**TASKS AND EXERCISES**.
1. In the hitchhiking story below, between which two cities did the trip across the US run?
2. Pick up the hitchhiking story below after its final sentence and keep writing it.
# START OF SELECTION
Hitchhiking is not without its perils, but it’s the little things you remember, like getting to your destination alive. That and the people you meet.
Out on the road, you are vulnerable. You lack a buffer against the seething, infested mass of humanity. In other circumstances, you can count on a windshield, a TV set, or a loaded shotgun to provide this buffer. Not when hitchhiking. Believe us when we share this insight: the seething, infested mass of humanity somehow intuits this weakness and proceeds to take full advantage.
Years ago, fresh out of college and naively optimistic, we hitchhiked across the US, from Boston to Seattle. In Don’t Even Go There style, we didn’t take the most direct route. Along the way, we met some of most obliging, captivating, and demented people in America. This story is dedicated to them, wherever the hell they are now. We sincerely hope it’s a comfortable, confined space. With bars on the windows.
# END OF SELECTION
# START OF MATERIAL
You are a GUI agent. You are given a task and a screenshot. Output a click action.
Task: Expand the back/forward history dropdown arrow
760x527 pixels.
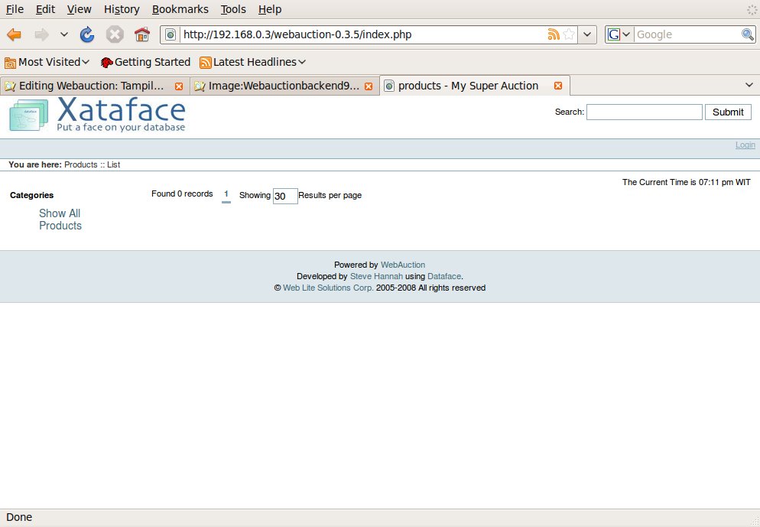pos(63,34)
# END OF MATERIAL
**ANSWERS TO THE TASKS**.
1. From Boston to Seattle.

2.
Luckily, we had exceptional weather during our trip. There’s nothing worse than a downpour to dampen your spirits and prospects while hitchhiking. We had reasonably good luck too. Our longest wait time was four hours, although in the heat kitchen of Nevada, it felt more like four days. To make matters worse, the ride that saved us was in the back of an open pickup, beneath the scorching sun and a very large drooling dog. Beggars can't be choosers.
But we’re getting ahead of ourselves.
We started in Eastern Massachusetts with our large backpacks, our soft bed rolls, and our tiny bank rolls. We made swift work of New York, Philadelphia, and DC as we headed south. In Virginia, a clean-cut 29-year-old born-again Christian picked us up. Obviously, we thought, here was a decent human being, kind and attentive to the needs of his fellows. We soon learned otherwise. Christ, his religion was all he could talk about.
Then he changed the subject to sex. Apparently, these two topics take up most of the space in a breeding-age born-again Christian male’s mind; at least that’s the impression our host left us with. He claimed to be a virgin and fantasized about the proverbial girl next door. He could hardly wait to get married just so he could have sex. My God, he would have had a much less stressful life if only the Pope allowed masturbation. I mean, Jesus Christ! His good will ended abruptly when he tossed us out into the rain (albeit beneath a bridge), where we spent the first of only two nights of the entire two-month trip sleeping outdoors.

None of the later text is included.